No pictures belong in the copy. Set down exactly the lines from the one that contains "This screenshot has height=818, width=1008." through the end of the data.

[[ Provided data, beginning ]]

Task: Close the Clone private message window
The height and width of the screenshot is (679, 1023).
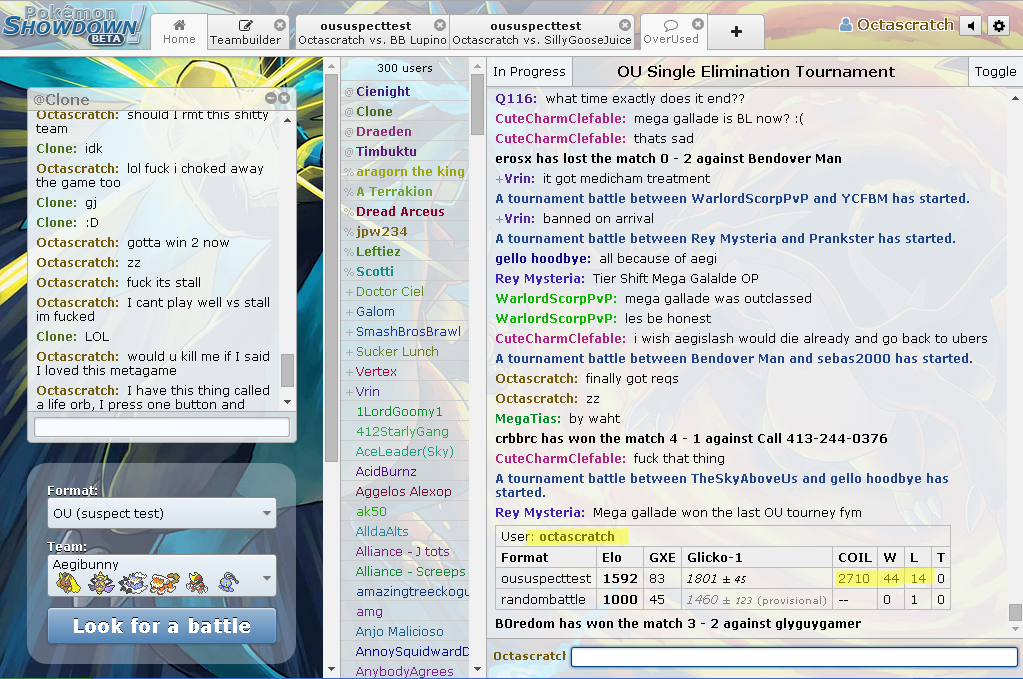Action: [284, 98]
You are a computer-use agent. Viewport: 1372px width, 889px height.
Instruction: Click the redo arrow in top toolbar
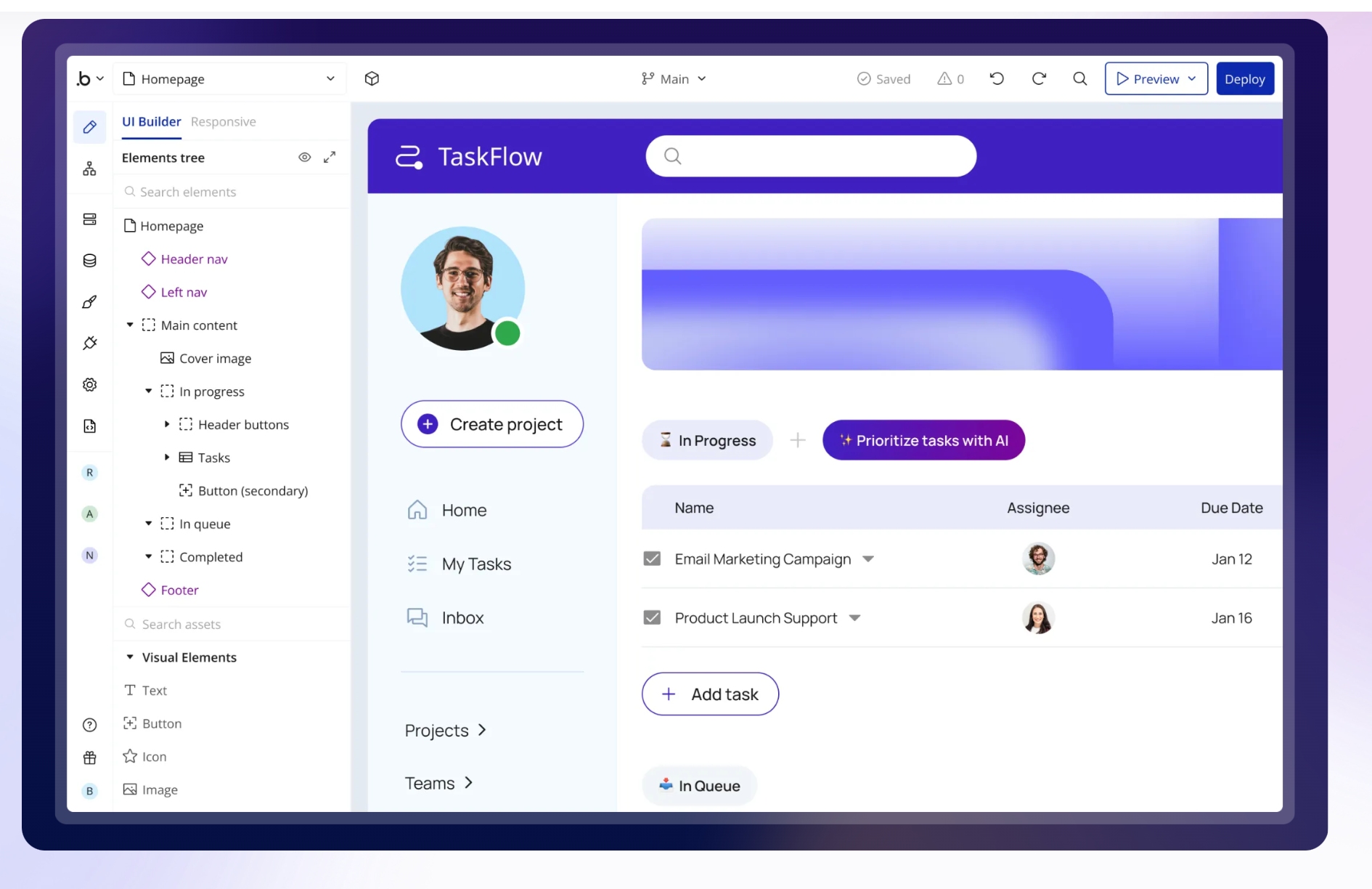point(1039,78)
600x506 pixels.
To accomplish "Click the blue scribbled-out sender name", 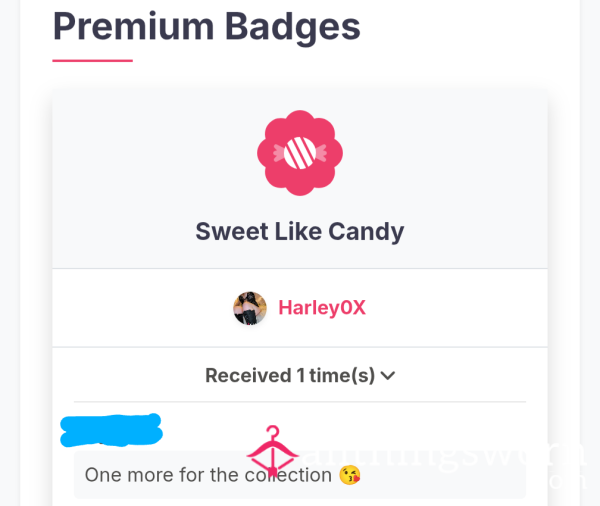I will [x=111, y=431].
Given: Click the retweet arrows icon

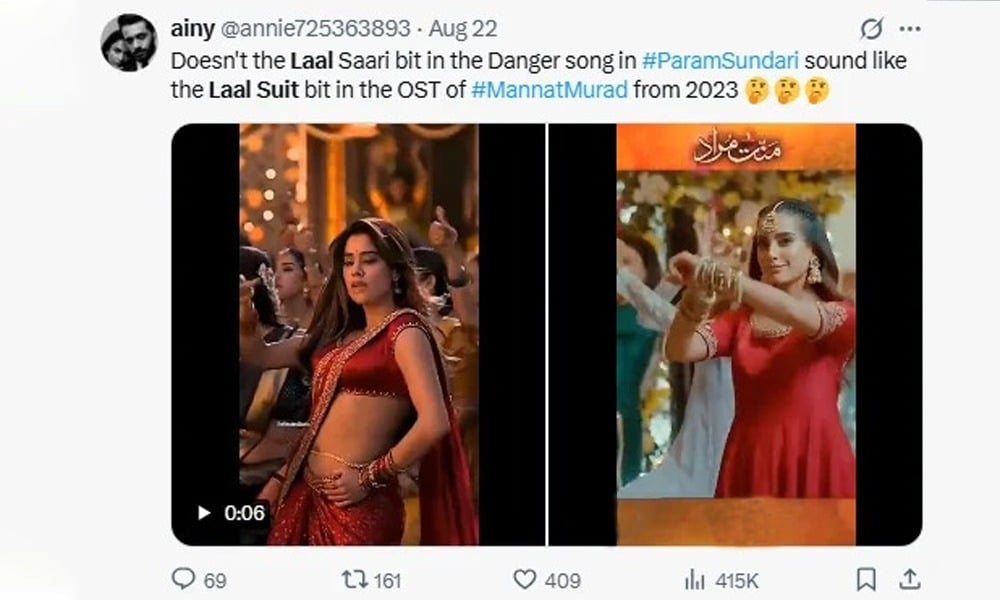Looking at the screenshot, I should click(354, 579).
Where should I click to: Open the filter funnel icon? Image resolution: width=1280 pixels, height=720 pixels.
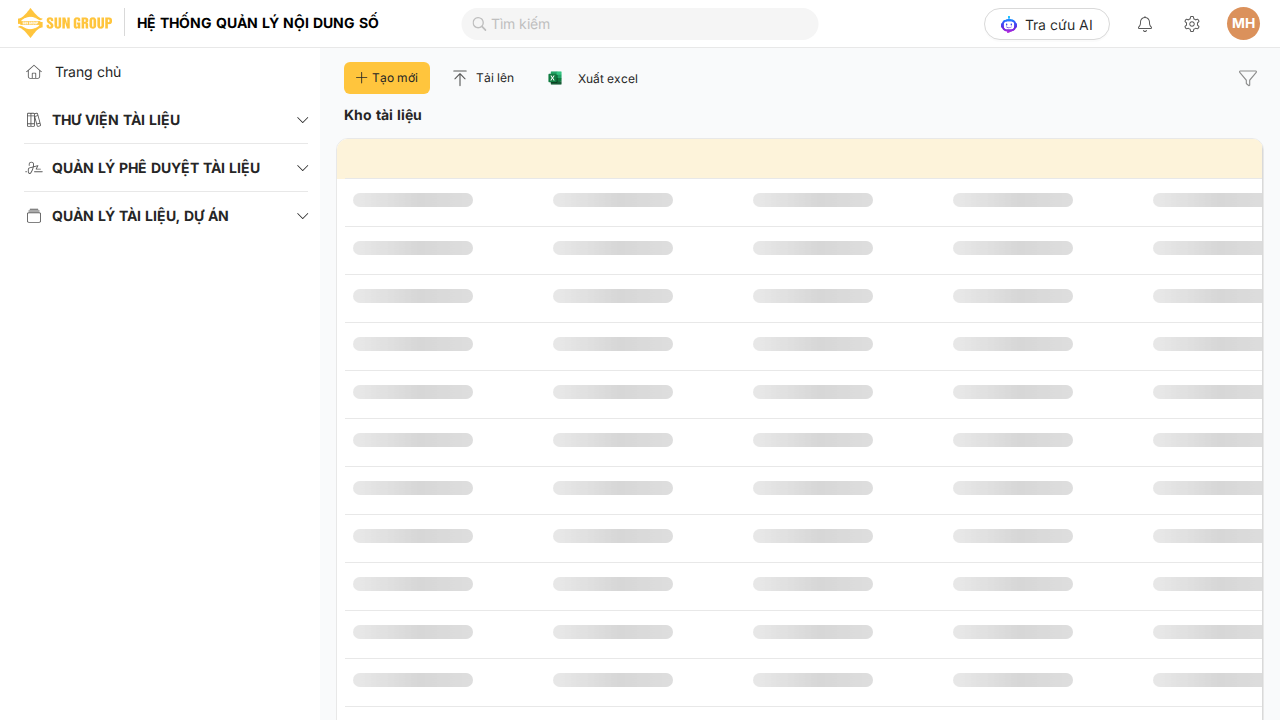1247,78
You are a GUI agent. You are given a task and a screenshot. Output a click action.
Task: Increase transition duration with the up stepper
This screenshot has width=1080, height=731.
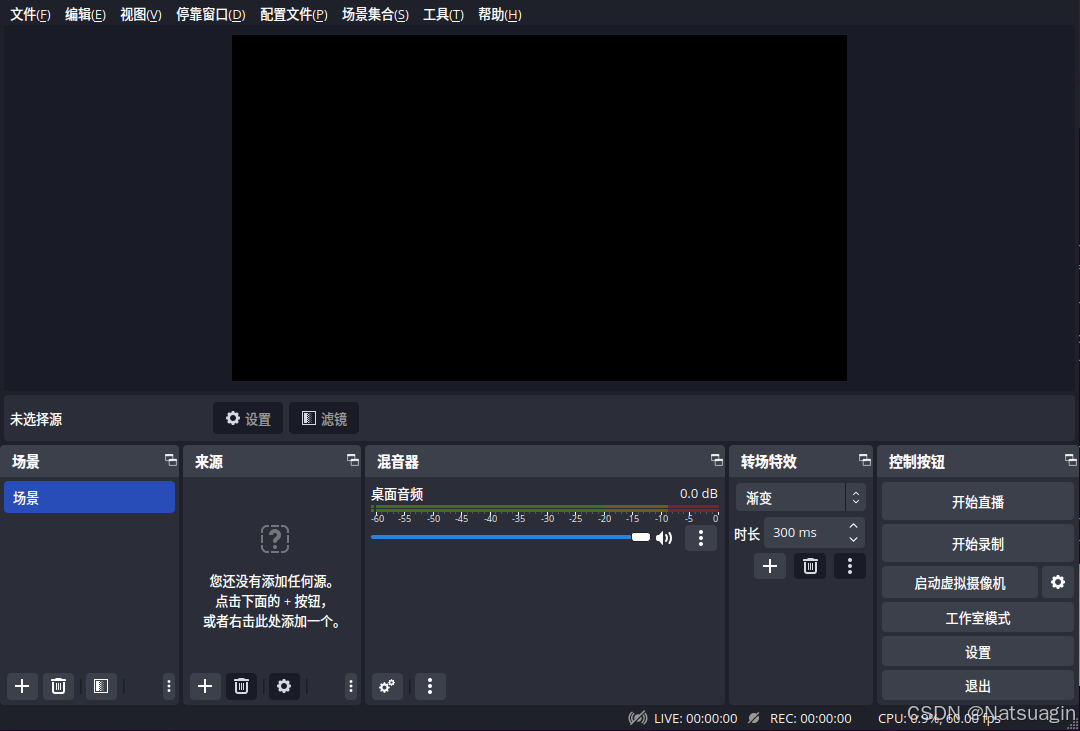[853, 526]
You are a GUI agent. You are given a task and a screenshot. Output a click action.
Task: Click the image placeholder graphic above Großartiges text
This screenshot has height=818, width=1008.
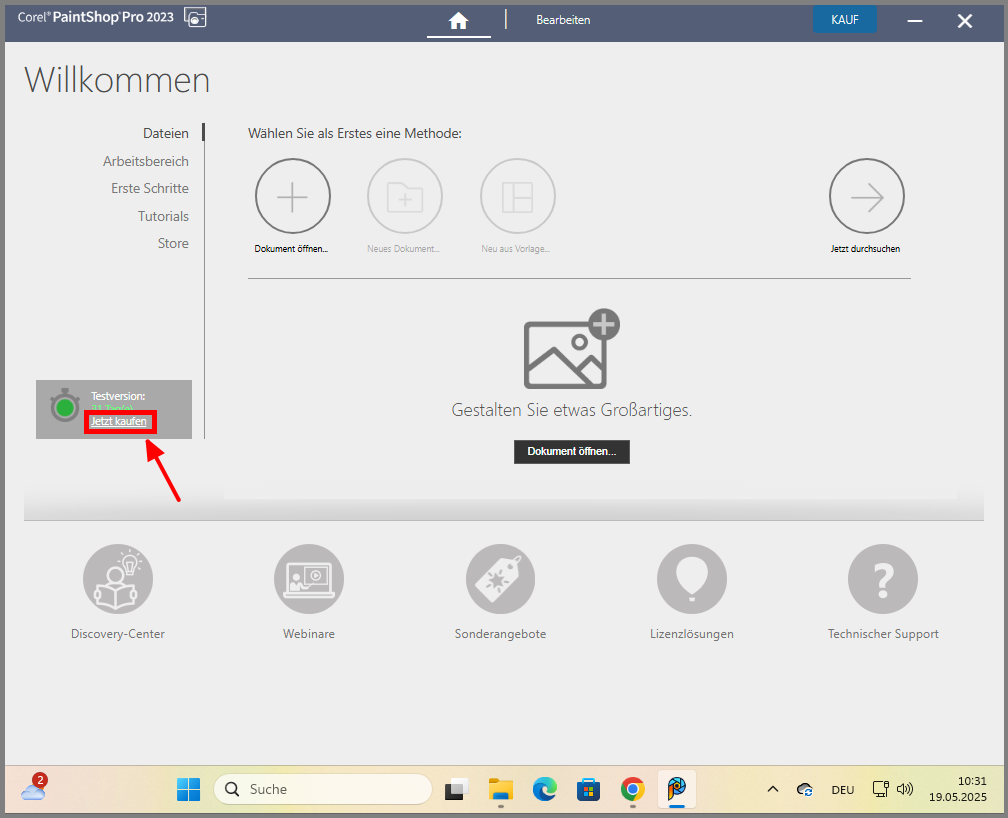570,349
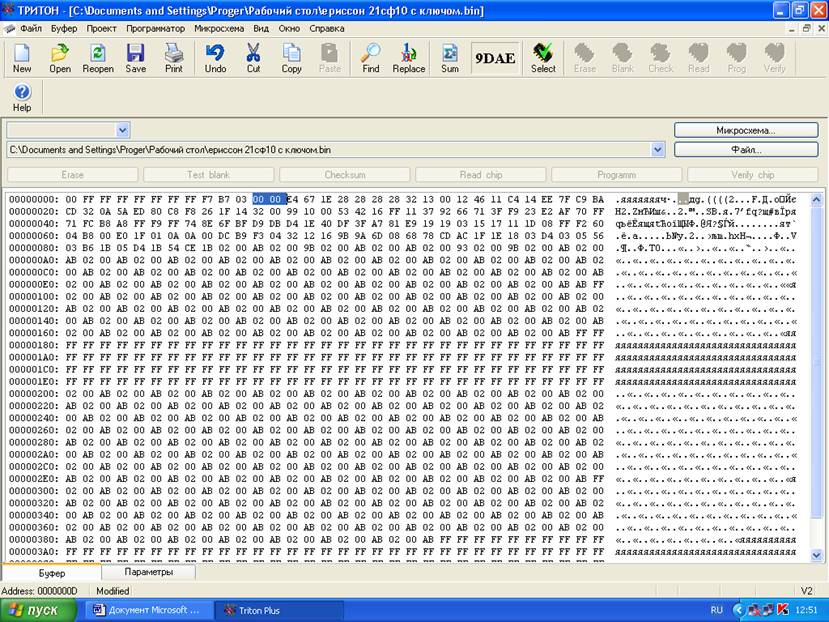Click the Select chip icon

543,58
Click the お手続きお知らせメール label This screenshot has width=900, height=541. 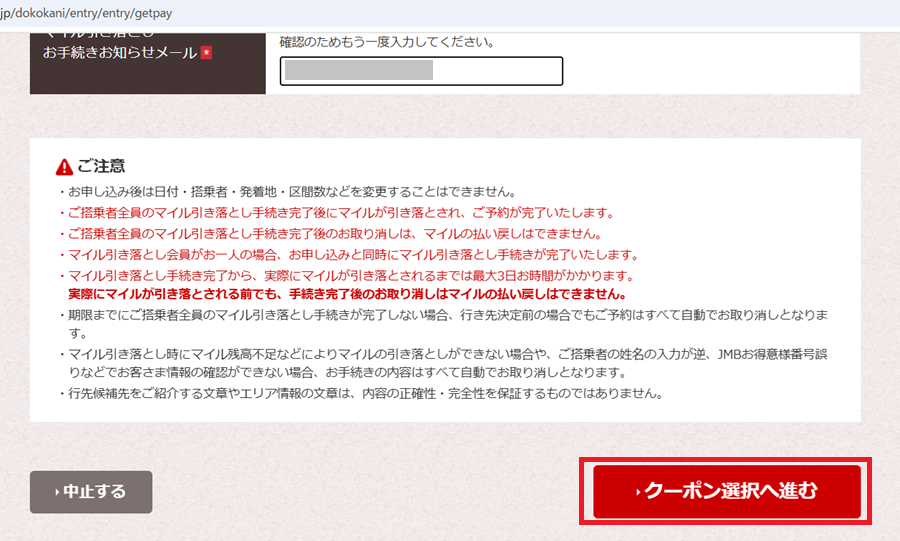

[[ Provided data, end ]]

Result of the task:
This screenshot has height=818, width=1008.
570,349
Click the Select chip icon

543,58
Click the お手続きお知らせメール label This screenshot has width=900, height=541. 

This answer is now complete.